TASK DETAILS:
Only one stretch of the listing below is wanted. Give it again exactly, from the line with "Task: Click the Select date & time label" through the line with "Task: Add a new history record with plus icon".

EXERCISE INPUTS:
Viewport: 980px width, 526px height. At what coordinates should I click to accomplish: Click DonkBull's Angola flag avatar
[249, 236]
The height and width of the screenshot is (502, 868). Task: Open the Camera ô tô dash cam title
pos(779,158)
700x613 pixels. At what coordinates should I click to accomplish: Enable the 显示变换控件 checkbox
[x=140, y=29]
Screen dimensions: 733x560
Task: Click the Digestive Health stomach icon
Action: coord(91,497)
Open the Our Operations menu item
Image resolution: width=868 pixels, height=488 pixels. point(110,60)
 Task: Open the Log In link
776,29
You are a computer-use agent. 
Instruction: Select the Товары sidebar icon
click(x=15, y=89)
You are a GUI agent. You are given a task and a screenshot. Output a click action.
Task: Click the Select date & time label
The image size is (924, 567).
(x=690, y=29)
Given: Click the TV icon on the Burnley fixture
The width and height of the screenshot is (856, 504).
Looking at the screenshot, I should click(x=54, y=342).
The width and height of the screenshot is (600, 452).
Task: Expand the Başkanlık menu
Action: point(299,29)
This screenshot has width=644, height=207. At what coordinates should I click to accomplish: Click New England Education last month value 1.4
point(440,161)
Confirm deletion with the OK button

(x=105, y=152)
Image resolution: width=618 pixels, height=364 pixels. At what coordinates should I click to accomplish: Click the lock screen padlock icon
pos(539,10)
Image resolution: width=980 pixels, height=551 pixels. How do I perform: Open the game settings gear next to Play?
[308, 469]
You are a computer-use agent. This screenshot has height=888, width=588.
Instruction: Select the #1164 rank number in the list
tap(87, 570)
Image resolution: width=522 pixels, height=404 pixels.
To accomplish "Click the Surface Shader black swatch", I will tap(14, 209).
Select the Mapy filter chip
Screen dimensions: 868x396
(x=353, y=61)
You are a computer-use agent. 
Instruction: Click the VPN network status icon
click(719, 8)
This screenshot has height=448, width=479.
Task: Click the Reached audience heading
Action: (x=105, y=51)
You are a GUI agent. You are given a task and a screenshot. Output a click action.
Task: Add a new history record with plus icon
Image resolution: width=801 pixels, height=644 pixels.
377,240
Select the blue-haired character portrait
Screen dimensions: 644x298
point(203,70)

RESPONSE:
Task: Click the Select date & time label
The image size is (924, 567).
(x=690, y=29)
Given: Click the TV icon on the Burnley fixture
The width and height of the screenshot is (856, 504).
Looking at the screenshot, I should click(x=54, y=342).
The width and height of the screenshot is (600, 452).
Task: Expand the Başkanlık menu
Action: point(299,29)
This screenshot has width=644, height=207. At what coordinates should I click to accomplish: Click New England Education last month value 1.4
point(440,161)
Confirm deletion with the OK button

(x=105, y=152)
Image resolution: width=618 pixels, height=364 pixels. At what coordinates should I click to accomplish: Click the lock screen padlock icon
pos(539,10)
Image resolution: width=980 pixels, height=551 pixels. How do I perform: Open the game settings gear next to Play?
[308, 469]
You are a computer-use agent. This screenshot has height=888, width=588.
Instruction: Select the #1164 rank number in the list
tap(87, 570)
Image resolution: width=522 pixels, height=404 pixels.
To accomplish "Click the Surface Shader black swatch", I will tap(14, 209).
Select the Mapy filter chip
Screen dimensions: 868x396
(x=353, y=61)
You are a computer-use agent. 
Instruction: Click the VPN network status icon
click(719, 8)
This screenshot has height=448, width=479.
Task: Click the Reached audience heading
Action: (x=105, y=51)
You are a GUI agent. You are given a task and a screenshot. Output a click action.
Task: Add a new history record with plus icon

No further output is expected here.